The data
———

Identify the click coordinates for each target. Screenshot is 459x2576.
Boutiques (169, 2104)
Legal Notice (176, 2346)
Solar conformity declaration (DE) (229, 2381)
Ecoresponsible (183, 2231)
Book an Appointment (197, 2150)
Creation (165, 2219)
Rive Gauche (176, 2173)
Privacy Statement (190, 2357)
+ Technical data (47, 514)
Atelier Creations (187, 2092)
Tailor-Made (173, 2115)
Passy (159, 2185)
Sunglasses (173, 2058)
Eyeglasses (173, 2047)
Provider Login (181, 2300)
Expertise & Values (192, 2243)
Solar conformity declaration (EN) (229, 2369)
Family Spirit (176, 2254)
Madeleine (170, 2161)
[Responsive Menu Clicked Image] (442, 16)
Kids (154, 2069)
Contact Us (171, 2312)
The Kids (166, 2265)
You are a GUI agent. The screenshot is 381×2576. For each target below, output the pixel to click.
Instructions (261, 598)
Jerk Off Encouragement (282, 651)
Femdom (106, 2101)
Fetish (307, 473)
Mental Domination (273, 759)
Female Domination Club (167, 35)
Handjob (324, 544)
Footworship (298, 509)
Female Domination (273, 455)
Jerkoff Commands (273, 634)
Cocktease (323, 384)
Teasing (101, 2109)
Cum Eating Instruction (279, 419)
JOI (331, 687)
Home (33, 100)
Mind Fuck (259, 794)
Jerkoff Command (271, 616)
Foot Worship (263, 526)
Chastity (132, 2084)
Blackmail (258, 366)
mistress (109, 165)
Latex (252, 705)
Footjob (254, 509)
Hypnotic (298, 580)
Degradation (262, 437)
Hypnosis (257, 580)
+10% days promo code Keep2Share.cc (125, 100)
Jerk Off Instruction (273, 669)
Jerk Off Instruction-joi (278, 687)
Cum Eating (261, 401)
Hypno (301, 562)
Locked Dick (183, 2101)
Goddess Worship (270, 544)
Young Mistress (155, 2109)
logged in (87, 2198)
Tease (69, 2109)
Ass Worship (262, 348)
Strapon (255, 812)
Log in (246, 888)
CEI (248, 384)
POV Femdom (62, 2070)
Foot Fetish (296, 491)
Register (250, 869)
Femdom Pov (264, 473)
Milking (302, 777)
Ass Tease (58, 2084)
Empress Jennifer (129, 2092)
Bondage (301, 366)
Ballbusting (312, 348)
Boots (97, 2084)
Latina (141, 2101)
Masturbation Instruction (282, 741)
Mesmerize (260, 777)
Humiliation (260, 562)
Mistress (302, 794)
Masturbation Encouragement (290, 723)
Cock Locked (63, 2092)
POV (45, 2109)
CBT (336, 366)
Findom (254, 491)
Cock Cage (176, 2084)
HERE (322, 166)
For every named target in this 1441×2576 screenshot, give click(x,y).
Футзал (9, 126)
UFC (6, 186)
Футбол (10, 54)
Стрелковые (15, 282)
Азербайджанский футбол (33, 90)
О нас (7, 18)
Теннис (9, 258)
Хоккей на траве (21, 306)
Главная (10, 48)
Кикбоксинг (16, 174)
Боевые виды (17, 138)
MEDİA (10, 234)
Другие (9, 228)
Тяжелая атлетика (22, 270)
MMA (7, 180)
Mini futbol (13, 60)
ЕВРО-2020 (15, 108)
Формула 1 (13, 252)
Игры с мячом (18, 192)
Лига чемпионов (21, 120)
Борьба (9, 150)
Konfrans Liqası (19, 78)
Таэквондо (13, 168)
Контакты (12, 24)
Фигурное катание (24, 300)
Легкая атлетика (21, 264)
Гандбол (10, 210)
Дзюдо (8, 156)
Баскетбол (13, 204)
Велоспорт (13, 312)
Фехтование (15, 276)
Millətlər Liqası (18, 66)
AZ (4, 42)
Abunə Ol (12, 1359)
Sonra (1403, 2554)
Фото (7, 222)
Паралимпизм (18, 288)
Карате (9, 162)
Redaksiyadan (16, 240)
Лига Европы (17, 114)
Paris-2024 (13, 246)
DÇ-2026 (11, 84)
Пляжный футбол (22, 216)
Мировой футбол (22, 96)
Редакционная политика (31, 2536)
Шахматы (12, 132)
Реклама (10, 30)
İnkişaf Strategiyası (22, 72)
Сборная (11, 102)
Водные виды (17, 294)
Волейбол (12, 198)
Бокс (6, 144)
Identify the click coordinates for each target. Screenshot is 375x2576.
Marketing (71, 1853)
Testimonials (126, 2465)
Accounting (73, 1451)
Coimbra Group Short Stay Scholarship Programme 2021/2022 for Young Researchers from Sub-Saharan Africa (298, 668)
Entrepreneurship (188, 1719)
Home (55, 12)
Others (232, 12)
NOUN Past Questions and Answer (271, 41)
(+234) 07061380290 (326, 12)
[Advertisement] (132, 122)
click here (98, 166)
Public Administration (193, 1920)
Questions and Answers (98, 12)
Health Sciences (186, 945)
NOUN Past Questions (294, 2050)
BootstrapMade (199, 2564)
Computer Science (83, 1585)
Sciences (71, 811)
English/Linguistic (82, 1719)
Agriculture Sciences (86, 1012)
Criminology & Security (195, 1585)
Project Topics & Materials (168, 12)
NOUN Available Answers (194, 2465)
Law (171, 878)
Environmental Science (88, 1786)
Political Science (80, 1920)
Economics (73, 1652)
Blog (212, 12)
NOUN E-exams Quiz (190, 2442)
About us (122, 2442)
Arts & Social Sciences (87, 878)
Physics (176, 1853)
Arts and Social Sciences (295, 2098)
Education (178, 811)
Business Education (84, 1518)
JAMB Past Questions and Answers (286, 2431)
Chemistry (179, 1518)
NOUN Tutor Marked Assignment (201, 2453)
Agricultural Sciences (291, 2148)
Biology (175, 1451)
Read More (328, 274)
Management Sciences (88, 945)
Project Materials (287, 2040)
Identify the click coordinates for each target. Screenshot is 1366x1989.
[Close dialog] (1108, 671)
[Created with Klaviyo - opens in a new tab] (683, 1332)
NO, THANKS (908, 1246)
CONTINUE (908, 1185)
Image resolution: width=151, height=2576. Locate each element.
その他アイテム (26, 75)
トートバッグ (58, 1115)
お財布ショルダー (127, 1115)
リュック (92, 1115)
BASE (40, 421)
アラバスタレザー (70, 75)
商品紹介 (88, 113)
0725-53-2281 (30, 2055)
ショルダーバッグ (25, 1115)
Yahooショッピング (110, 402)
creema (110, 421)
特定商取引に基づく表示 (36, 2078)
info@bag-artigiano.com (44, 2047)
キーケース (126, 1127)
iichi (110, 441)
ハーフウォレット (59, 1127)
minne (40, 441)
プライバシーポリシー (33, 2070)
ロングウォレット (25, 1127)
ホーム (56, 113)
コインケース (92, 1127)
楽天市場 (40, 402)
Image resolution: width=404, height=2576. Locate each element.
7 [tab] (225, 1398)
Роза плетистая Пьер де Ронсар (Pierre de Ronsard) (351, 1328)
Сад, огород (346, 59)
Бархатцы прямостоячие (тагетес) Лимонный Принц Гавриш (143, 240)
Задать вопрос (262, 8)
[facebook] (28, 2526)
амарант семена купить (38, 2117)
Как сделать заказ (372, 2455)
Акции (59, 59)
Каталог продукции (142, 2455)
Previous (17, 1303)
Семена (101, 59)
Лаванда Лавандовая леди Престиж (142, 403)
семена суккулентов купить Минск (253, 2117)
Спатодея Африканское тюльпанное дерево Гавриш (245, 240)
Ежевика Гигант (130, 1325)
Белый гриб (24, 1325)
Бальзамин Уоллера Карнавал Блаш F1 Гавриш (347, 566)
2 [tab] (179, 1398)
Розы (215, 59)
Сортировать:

———

What you will do
Copy, from the material, each line that holds the string "купить".

Expected answer
амарант семена купить (38, 2117)
семена суккулентов купить Минск (253, 2117)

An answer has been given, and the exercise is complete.